Tamoxifen--an update on current data and where it can now be used.

2002 
Over the past 30 years, data from a large number of clinical trials have confirmed the efficacy of tamoxifen in estrogen receptor (ER)-positive breast cancer, both as adjuvant therapy and for advanced disease. The 1995 Early Breast Cancer Trialists’ Collaborative Group (EBCTCG) overview of randomized trials of adjuvant tamoxifen versus no tamoxifen showed that during approximately 10 years of follow-up, the proportional reductions in mortality for 1, 2 and ∼5 years of adjuvant tamoxifen were 12, 17 and 26%, respectively.

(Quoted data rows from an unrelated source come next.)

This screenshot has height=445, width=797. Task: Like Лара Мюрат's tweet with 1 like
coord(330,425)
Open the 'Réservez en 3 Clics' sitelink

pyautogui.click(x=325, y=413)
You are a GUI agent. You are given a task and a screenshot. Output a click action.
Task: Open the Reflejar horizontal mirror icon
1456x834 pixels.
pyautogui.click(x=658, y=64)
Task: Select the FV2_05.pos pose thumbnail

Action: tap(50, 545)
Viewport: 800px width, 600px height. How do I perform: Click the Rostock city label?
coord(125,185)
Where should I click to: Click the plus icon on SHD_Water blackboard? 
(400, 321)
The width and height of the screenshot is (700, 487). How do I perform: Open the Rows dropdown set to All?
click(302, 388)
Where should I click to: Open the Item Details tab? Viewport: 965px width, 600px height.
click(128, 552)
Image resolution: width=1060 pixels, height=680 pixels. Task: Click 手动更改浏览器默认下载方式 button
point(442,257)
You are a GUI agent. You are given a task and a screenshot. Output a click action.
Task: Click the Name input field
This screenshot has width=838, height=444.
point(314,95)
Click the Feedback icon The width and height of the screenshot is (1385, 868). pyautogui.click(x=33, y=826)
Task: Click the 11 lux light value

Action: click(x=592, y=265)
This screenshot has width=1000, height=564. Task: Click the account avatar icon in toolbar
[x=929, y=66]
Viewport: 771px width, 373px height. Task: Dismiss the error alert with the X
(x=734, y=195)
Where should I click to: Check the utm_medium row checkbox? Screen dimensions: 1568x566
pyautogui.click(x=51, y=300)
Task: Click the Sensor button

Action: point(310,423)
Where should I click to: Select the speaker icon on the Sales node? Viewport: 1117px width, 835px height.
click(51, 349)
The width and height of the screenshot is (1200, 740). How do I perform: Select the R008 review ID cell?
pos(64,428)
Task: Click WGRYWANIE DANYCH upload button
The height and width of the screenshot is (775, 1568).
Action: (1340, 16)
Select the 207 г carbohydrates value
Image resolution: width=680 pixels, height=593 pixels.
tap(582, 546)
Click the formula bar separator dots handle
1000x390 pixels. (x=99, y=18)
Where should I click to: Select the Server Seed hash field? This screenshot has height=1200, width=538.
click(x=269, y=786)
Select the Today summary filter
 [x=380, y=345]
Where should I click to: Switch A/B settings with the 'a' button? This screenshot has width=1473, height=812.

Tamoxifen is also effective for the prevention of breast cancer. In the National Surgical Adjuvant Breast and Bowel Project (NSABP) breast cancer prevention study (P-1), 5 years of tamoxifen therapy reduced the incidence of invasive and non-invasive breast cancers by 49 and 50%, respectively. In a randomized NSABP trial in women with ductal carcinoma in situ (DCIS), tamoxifen brought about a significant 47% reduction in ipsilateral invasive breast cancers and a 15% reduction in non-invasive breast cancers, compared with placebo. In trials performed by the Swedish Breast Cancer Co-operative Group and the NSABP, the optimal duration of adjuvant tamoxifen therapy appears to be 5 years, although this is equivocal and not yet conclusively defined.